Dana Altman tried to make a change.
He shuffled his starting lineup, bring Jonathan Loyd off the bench and starting Dominic Artis. He mixed up his defenses, using more 2-3 zone and even using a box-and-one on a couple of possessions. He tried to snap Oregon out of their funk.
And it didn’t work.
The Ducks lost their fifth straight game, and if it wasn’t for a fluky overtime win at Utah, they would be sitting at 0-6 in the Pac-12 after starting out the season 13-0.

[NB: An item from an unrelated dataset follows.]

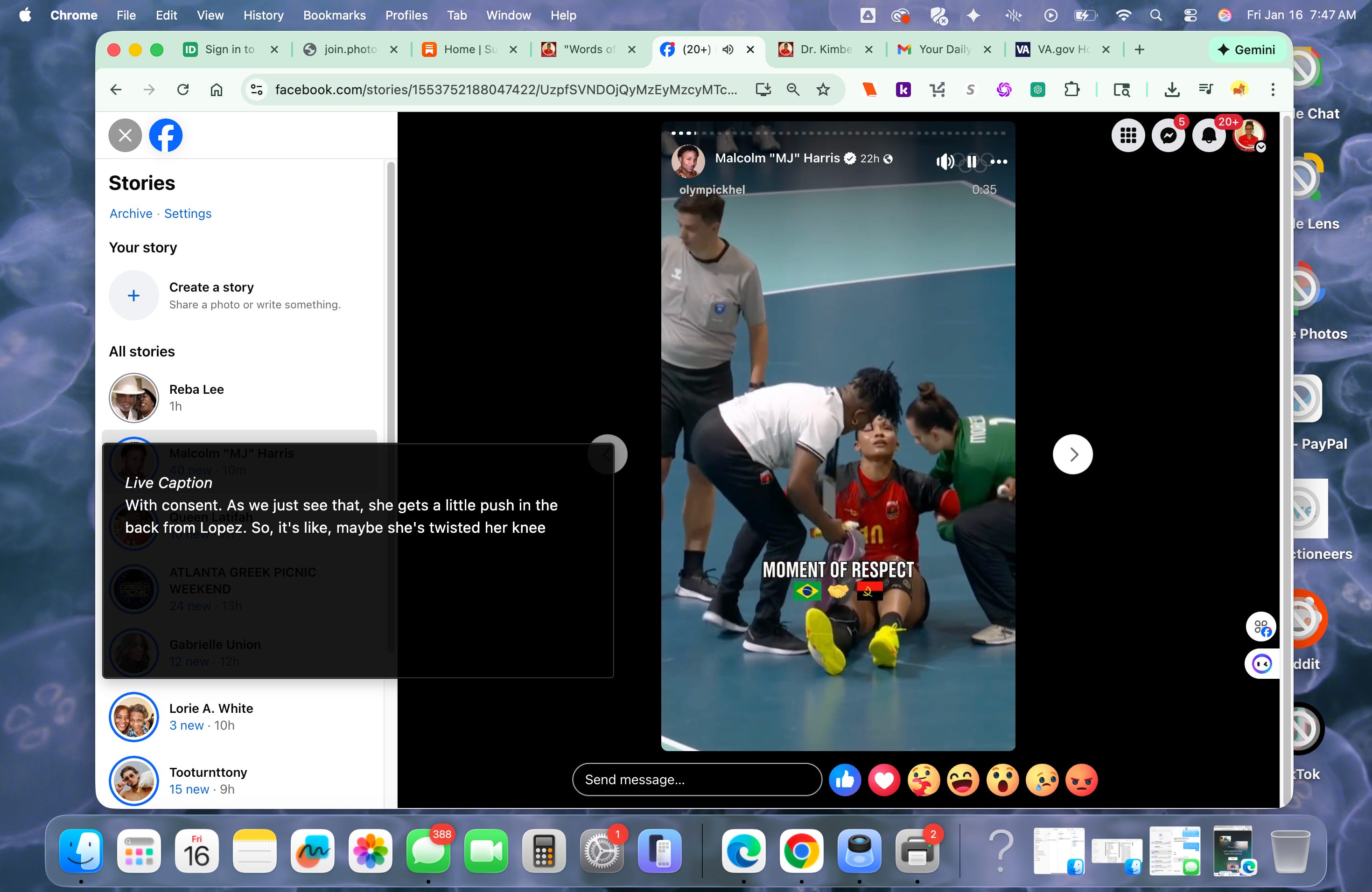Open the Messenger chats icon

[1168, 136]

It’s not like we don’t know what the issue is, either. Oregon is as talented and athletic and entertaining as anyone in the country, they just don’t defend. Can’t defend. They are now 140th nationally in defensive efficiency, according to KenPom, a rank that has dropped more than 40 spots in three weeks. On Thursday, they allowed Washington to shoot 57.8% from the floor, 58.3% from three and score 80 points on what was a surprisingly low 67 possessions.
It’s not like Altman doesn’t know how to coach a team defensively. Last year’s club was 10th in the nation in defensive efficiency. But last year’s team rebounded the ball, forced turnovers and, most importantly, limited penetration on the perimeter.
This year’s group is little more than a hot mess.
And they’re running out of time to turn this thing around. The Ducks may only have four more NCAA tournament teams on their schedule — Arizona twice and UCLA twice. With all of their good non-conference wins hitting the skids of late — Georgetown, Illinois, BYU, Ole Miss — this is looking more and more like a team we drastically overrated against what we now know to be a thoroughly mediocre non-conference schedule.
If that’s not the case, I’ll gladly be proven wrong.
But if they can’t defend anyone else, can I expect them to defend themselves?